Gedenkfahrt am 3. März 2018: Vergessene Massenverbrechen in der Kriegsendphase
19. März 2018
Kurz vor der Befreiung von Krieg und Faschismus wurden im Frühjahr 1945 noch tausende Antifaschistinnen und Antifaschisten von den Nazis „ausgeschaltet“ und ermordet. Diese Massenmorde wie auch die Massaker in den Konzentrationslagern und auf den Todesmärschen von den KZs nach Westen entsprachen dem Nachkriegs- und Überlebenskonzept des deutschen Faschismus. Gestapochef Müller hatte versichert: “Wir werden nicht den gleichen Fehler machen, der 1918 begangen wurde; wir werden unsere innerdeutschen Feinde nicht am Leben lassen.“ Um an diese Verbrechen zu erinnern, hatte die VVN-BdA Landesorganisation für den 3. März zu einer Gedenkfahrt eingeladen.
Um 10.30 Uhr begann der Tag mit einer Kundgebung an der Gedenktafel am Bahnhof Deutz/Tief, die an die Deportation von über 1500 Roma und Sinti und über 11000 Juden ab 1940/41 aus Köln erinnert. Bundessprecher Ulli Sander würdigte hier in seiner Rede vor allem den starken Widerstand, den es in der Schlussphase des Krieges in Köln gab. Viele der im November 1944 verhafteten Mitglieder des Nationalkomitees Freies Deutschland waren unter denjenigen, die im März 45 noch auf die Märsche ins Bergische Land geschickt wurden.

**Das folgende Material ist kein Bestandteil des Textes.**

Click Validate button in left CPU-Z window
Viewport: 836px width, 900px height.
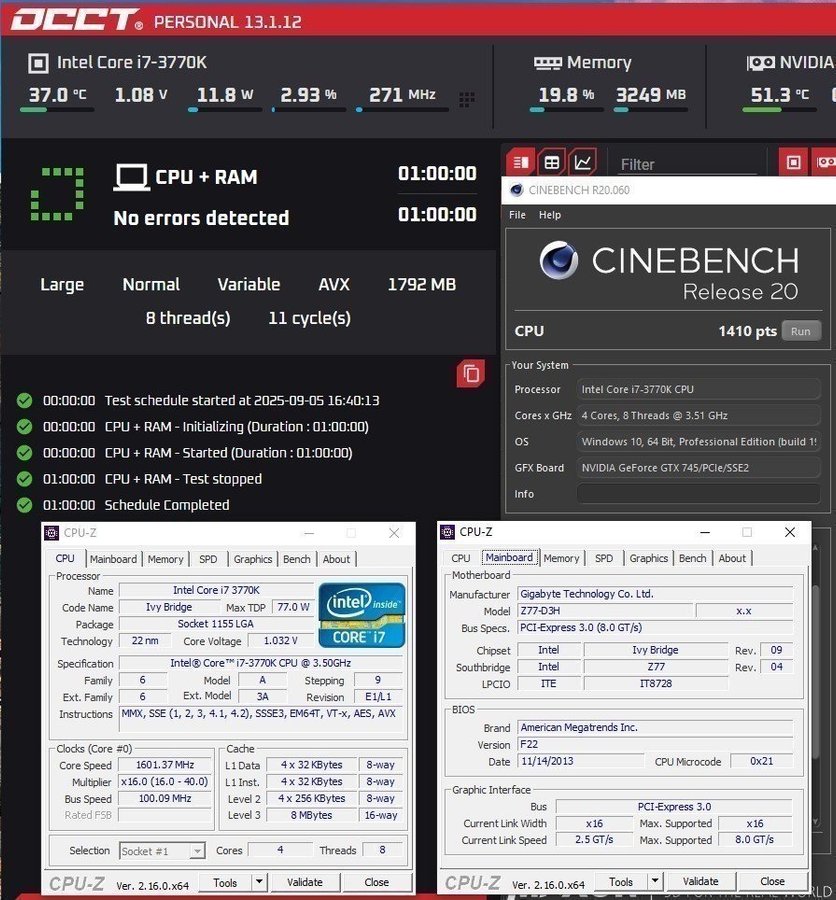pos(305,882)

Die Fahrt führte dann nach Lindlar. Auf dem Kirchplatz vor St. Severin wartete das Bündnis „Lindlar ist bunt nicht braun“. Eine Gedenktafel an St. Severin erinnert an die 10 ermordeten Zwangsarbeiter, die auf dem Kirchplatz begraben wurden und an die unzähligen weiteren Opfer der Zwangsarbeit in den Steinbrüchen und Betrieben rund um Lindlar. Im Gemeindehaus war ein Imbiss vorbereitet und es war Gelegenheit zur weiteren Information und Diskussion.
Um 15 Uhr war dann die Versetalsperre erreicht. Dort, wo wir jetzt auf das stille Wasser der Talsperre blickten, stand im Frühjahr 45 noch das Arbeitserziehungslager Hunswinkel. Aus dem Rheinland wurden mehr als 600 Häftlinge während der letzten 6 Wochen vor Kriegsende hierhin getrieben. Wie viele dabei starben oder getötet wurden, ist nicht bekannt. Die Friedengruppe Lüdenscheid hatte den Bus erwartet. Die Ballade von Hunswinkel erklang. Dann sprach Matthias Wagner, der mit seinen Recherchen diese Fahrt vor allem vorbereitet hatte, über die Verbrechen, die an diesem Ort passiert waren.
Das Arbeitserziehungslager Hunswinkel im Versetal (heute: Versestausee) südöstlich von Lüdenscheid war der schrecklichste Ort der NS-Zeit in Lüdenscheid und im Kreis Altena. Es war das erste Arbeitserziehungslager außerhalb von Berlin in der NS-Zeit und wurde im August 1940 von der Polizei (in Düsseldorf), vom Arbeitsamt (in Essen) und von den Arbeitgeberverbänden eingerichtet, um kritische Arbeiter zu „erziehen“: durch Schläge, durch Quälereien, durch Schwerstarbeit im Laufschritt, durch Hunger, durch erniedrigende Behandlung u.a. Als ab 1942 russische Zwangsarbeiter eingewiesen wurden, stieg die Zahl der Todesfälle rasch an und betrug bis zum Ende des Krieges 514.
Insgesamt waren hier ca. 5.000 „Erziehungshäftlinge“ inhaftiert. Sie schufen zum großen Teil das Versestaubecken und die Staumauer mit wenigen Maschinen und viel schwerer Körperarbeit. Hauptprofiteur war der Baukonzern Hochtief, der mit dem Bau der Talsperre beauftragt war.
Zwei Erinnerungstafeln auf dem Parkplatz an der Klamer Brücke, das Russenfeld im nördlichen Teil des Friedhofs Loh und der Friedhof/Gedenkstätte Hühnersiepen zeugen von den tödlichen Misshandlungen in dem Lager.
Im Café „Der kleine Prinz“ lud die Friedensgruppe Lüdenscheid dann noch zu Kaffee und Kuchen ein, bevor es auf die Rückfahrt nach Köln ging. Die Forschung zu den Kriegsendphasenverbrechen ist bei weitem nicht abgeschlossen und es wurde angeregt, auch in Zukunft weitere solcher Fahrten durchzuführen.